_INPUT DATA_
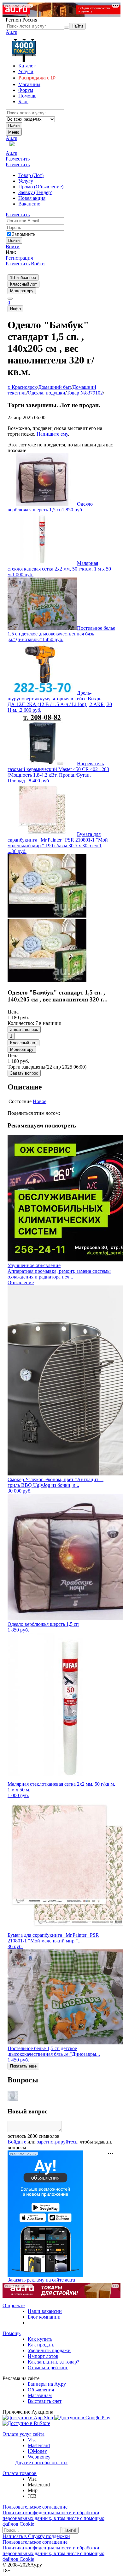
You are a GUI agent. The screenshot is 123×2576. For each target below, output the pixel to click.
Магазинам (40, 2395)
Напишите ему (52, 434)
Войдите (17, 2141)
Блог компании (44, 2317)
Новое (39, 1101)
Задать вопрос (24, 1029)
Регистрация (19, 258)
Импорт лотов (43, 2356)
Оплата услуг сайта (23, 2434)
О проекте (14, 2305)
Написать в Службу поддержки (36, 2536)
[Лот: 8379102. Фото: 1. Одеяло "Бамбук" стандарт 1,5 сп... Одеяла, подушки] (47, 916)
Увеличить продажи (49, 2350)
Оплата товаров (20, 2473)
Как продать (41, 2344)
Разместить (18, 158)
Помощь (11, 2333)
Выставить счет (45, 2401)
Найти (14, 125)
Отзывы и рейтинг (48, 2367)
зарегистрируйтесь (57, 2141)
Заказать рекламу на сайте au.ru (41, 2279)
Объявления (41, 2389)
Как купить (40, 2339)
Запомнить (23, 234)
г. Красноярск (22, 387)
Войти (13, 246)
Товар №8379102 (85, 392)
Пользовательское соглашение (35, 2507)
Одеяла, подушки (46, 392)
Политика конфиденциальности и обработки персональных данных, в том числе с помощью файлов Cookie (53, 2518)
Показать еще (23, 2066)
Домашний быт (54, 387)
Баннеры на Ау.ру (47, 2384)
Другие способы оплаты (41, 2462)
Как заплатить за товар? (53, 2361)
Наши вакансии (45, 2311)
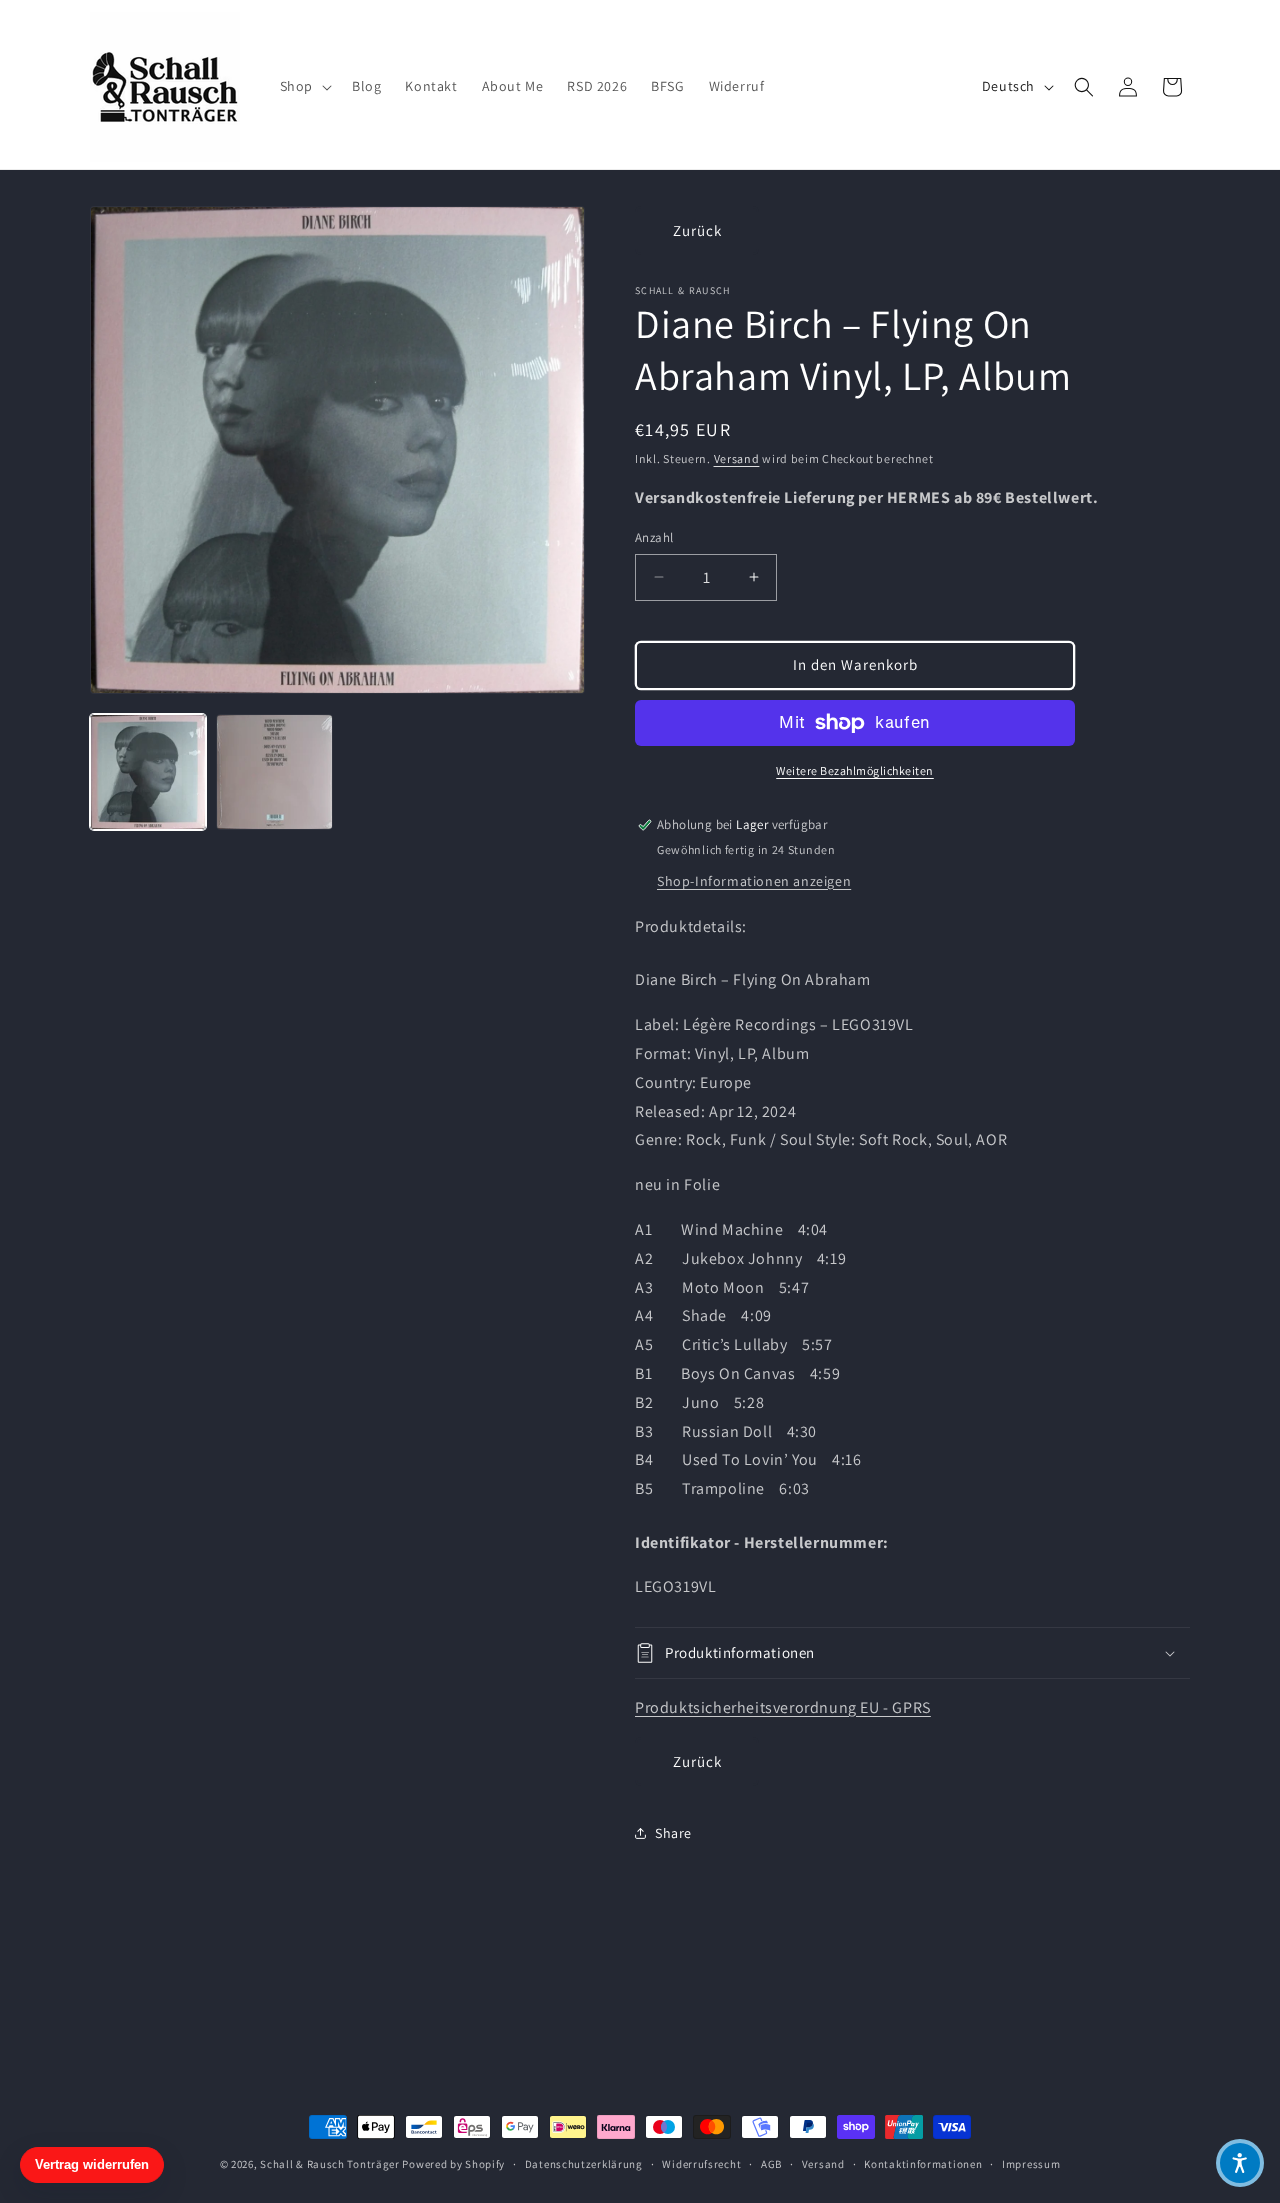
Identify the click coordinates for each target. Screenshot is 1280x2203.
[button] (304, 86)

--

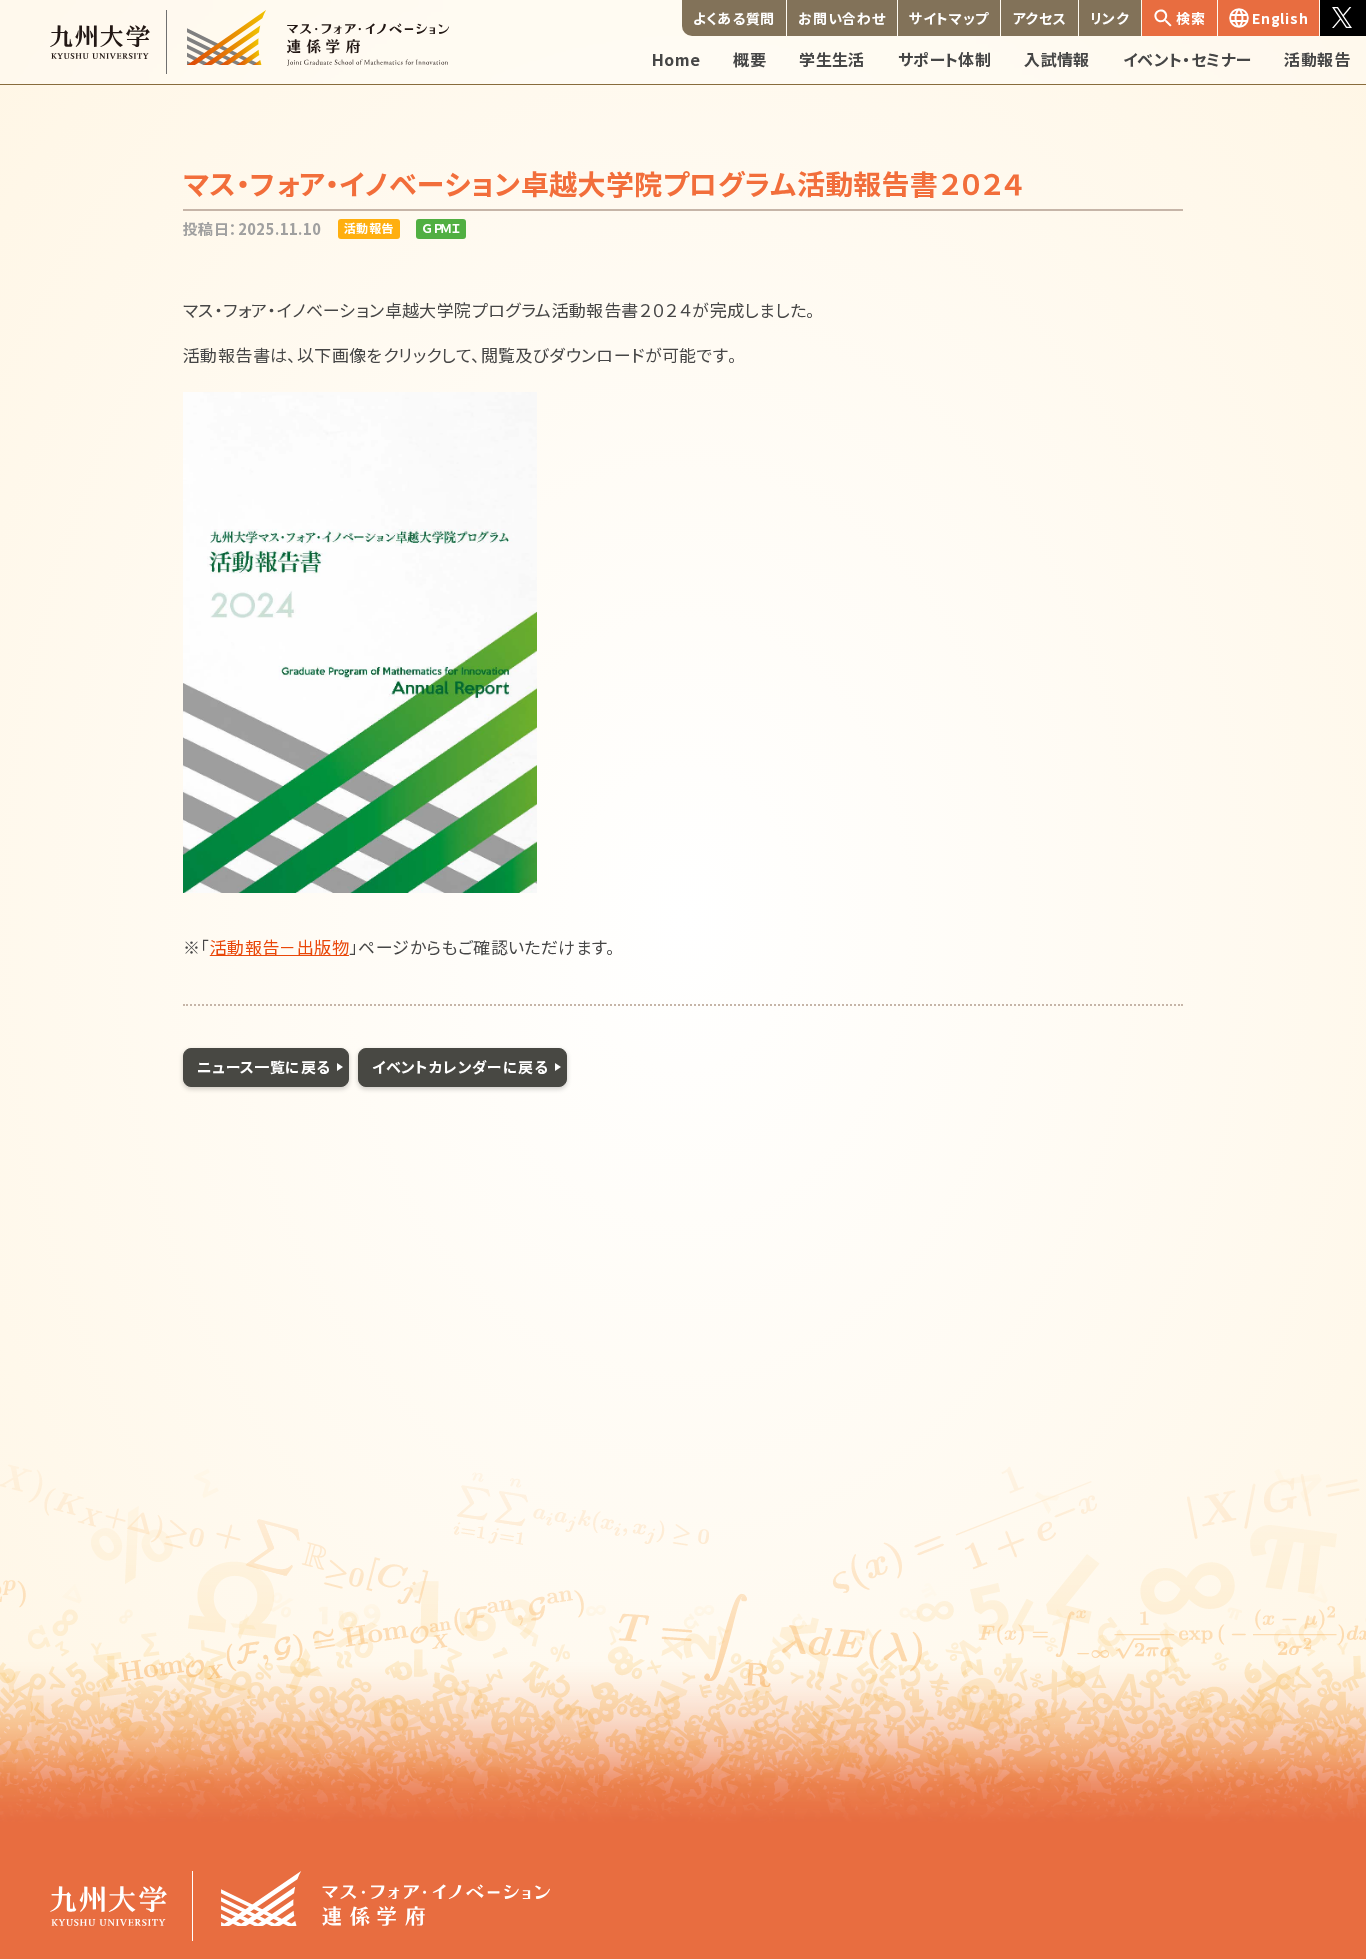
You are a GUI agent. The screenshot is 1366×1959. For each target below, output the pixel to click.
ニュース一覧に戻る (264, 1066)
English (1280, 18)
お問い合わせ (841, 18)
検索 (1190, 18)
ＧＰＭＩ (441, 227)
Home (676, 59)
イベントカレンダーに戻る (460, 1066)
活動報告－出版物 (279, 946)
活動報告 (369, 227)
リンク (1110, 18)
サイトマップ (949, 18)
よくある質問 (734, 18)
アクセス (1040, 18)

_PROBLEM TO SOLVE_
The answer must be every line from the records above that contains the word "target", copied out.

_RESULT OF THIS EXERCISE_
You are a GUI agent. The screenshot is 123×2576. For each target below, output the pixel to click.
Identify the click coordinates for each target. Screenshot is 1280x2203.
You are a GUI agent. The screenshot is 1366×1959. For each target below, output the pixel to click.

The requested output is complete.